Fred Guttenberg, author of the upcoming Find the Helpers, wrote an article on how Presidential Nominee Joe Biden has supported him through the tragedy of losing his daughter.

February 14, 2018, was a completely normal day—until it wasn’t. After a gunman murdered 17 people, including my daughter Jaime, it became the worst day of my life.

There is nobody whose advice meant more to me in those dark and difficult days than Vice President Biden. We both have experienced the tragic loss of family members taken far before their time. I lost my brother, and then four months later, my daughter, who was only 14 years old. Joe lost his wife and one-year-old daughter in a car accident in 1972. Five years ago, his son Beau passed away from brain cancer.
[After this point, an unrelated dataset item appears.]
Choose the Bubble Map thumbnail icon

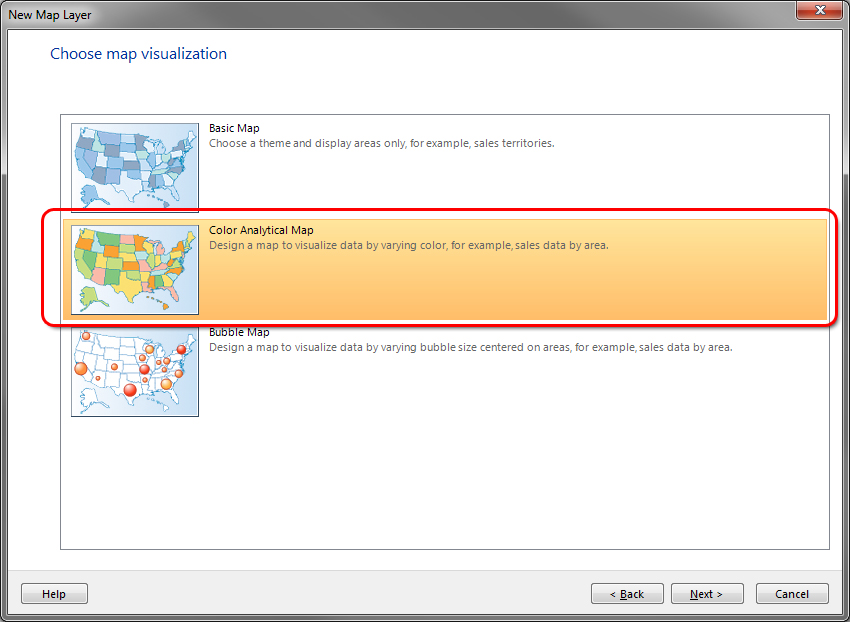coord(135,371)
The pain of losing a child is unbearable. Yet Joe, like my friend Gabby Giffords, has chosen the more difficult path when faced with tragedy: the path of public service. Rather than retreating to shield himself from further heartbreak, he continues not only to engage with the world around him, but to strive to make it better.

Many people know Joe as President Obama’s right-hand man. I know him as a compassionate, empathetic human being, a friend and a father. Shortly after Jaime died, Joe called me and we spoke for almost an hour. When he came to Florida, he spent 45 minutes with just me, no cameras or staff. His words and his advice changed me.
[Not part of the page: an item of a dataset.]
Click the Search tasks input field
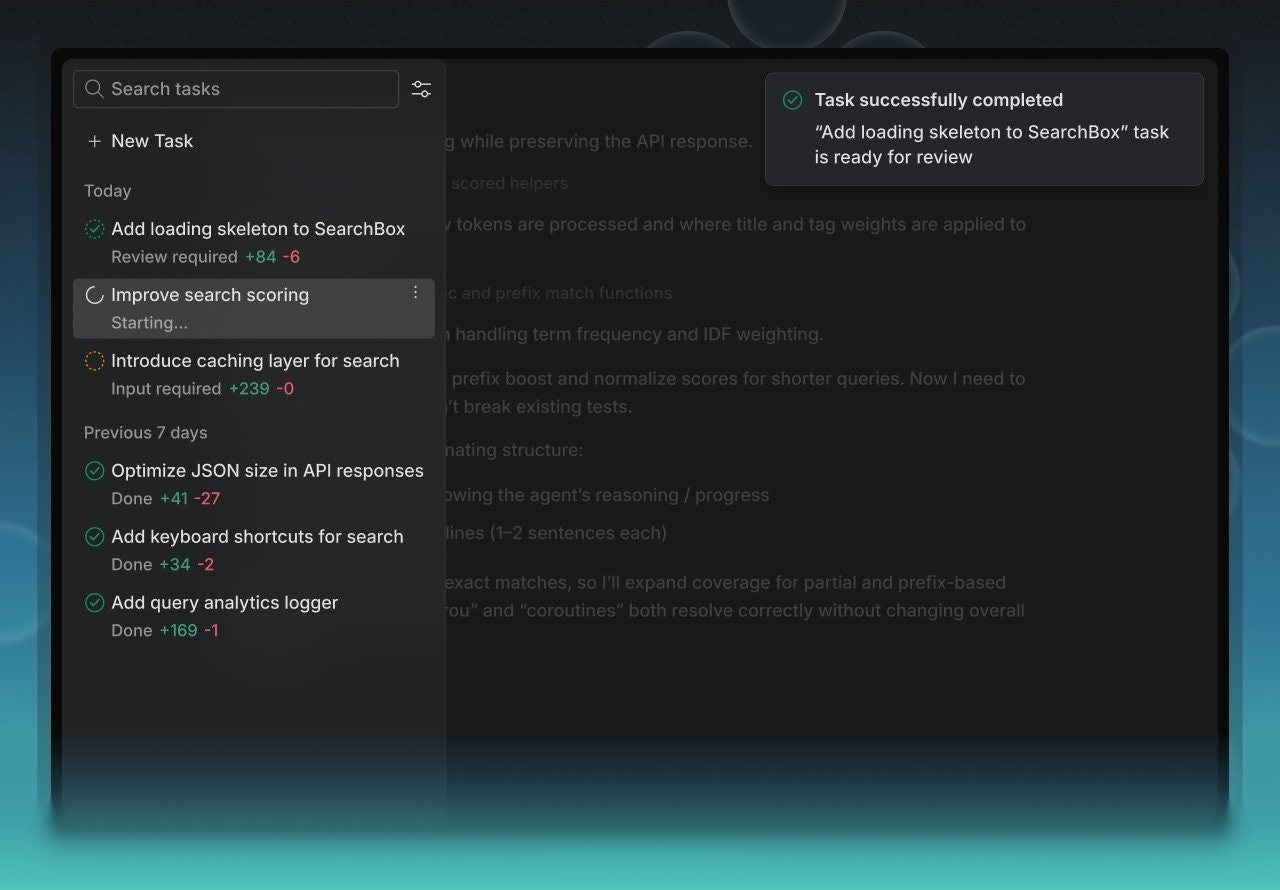 pyautogui.click(x=235, y=88)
He talked to me about what to expect in going through grief. He prepared me for how to be a better dad and husband for my family during this time. He also prepared me for the path that I was about to take going forward.
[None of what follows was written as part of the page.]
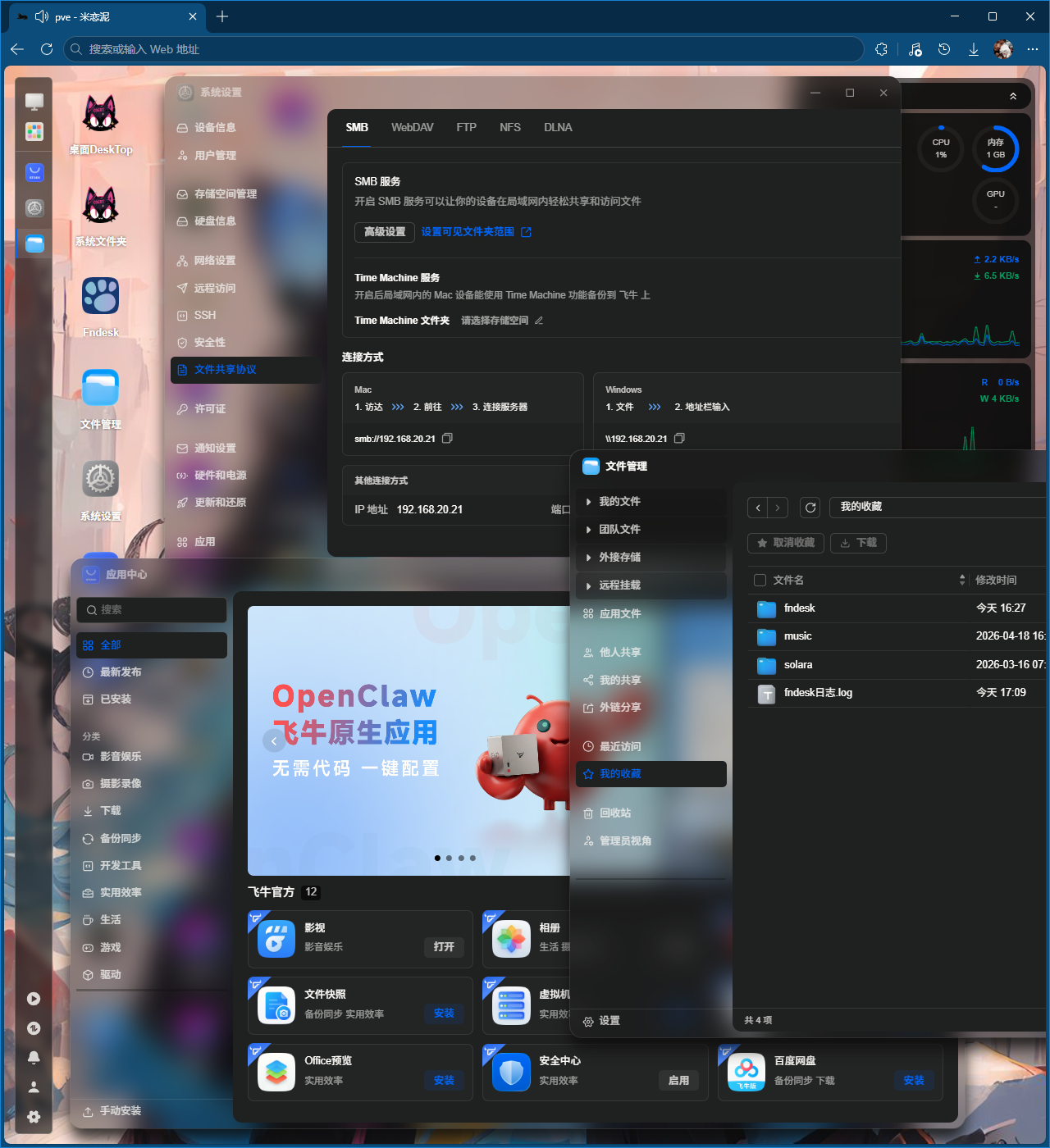Open SMB 高级设置 dialog
The image size is (1050, 1148).
383,232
What got him through his hardships, Joe told me, was mission and purpose. His advice to me in my darkest days helped set me on the course of advocacy, and I’m forever grateful for that.

In my book Find the Helpers, I write about Joe Biden as one of the fiercest and most genuine helpers I know. He was there for me in my moment of need, and I know he’ll be there for the American people in ours.

Joe’s leadership style, his compassion and common decency, couldn’t stand in greater contrast to President Trump’s lack thereof. The day we were supposed to bury my daughter, President Trump blamed her murder on the Russia investigation.

We can’t let President Trump have four more years in office. The harm he could continue to do to the country and the world is unfathomable. I would vote for just about anybody over President Trump.

My daughter’s memory deserves better. Our country deserves better.

Luckily, we don’t have just anybody running—we have Joe. He’s a survivor, a fighter, a helper. He’s triumphed over adversity and heartbreak, and his example is teaching me how to do the same.

Joe wants to close the loopholes in our federal gun laws, loopholes that make it too easy for people legally prohibited from buying guns to access them. He wants to invest in proven community-based violence prevention programs and gun safety technology. When I hear him talk about these proposals, I hear someone committed to the safety of our children.

The vice president has spoken extensively about the horror of the Sandy Hook massacre and the effect that tragedy had on him. I know how badly he and President Obama wanted to get background check reform passed, and how heartbroken they both were when the bill failed in the Senate.

It’s time to right that wrong. It’s time to right the wrong of 2016, when 78,000 votes in three states brought into office a man whose self-interest rises above any other interest.

I wish I could be at the convention in person. I wish I could shake Vice President Biden’s hand and tell him how excited I am to vote for him in November. I’m excited to vote for my friend, but more than that, I’m excited because this WILL be the most important vote of my life.

You didn’t know my daughter. You never got to see her dance—boy, could she dance. This election is personal for me because gun safety is at stake and because the fate of our country hangs in the balance. I know it’s personal for all of you as well, because at the end of the day, politics always is.

Maybe like me, you’ve lost a child or a sibling or a friend to gun violence. Maybe you’ve lost a loved one or a job during this pandemic.


Whatever it is, whatever keeps you up at night or gets you out of bed in the morning, please don’t sit this one out.

Cast your vote for humanity and decency. Cast your vote for my friend Joe.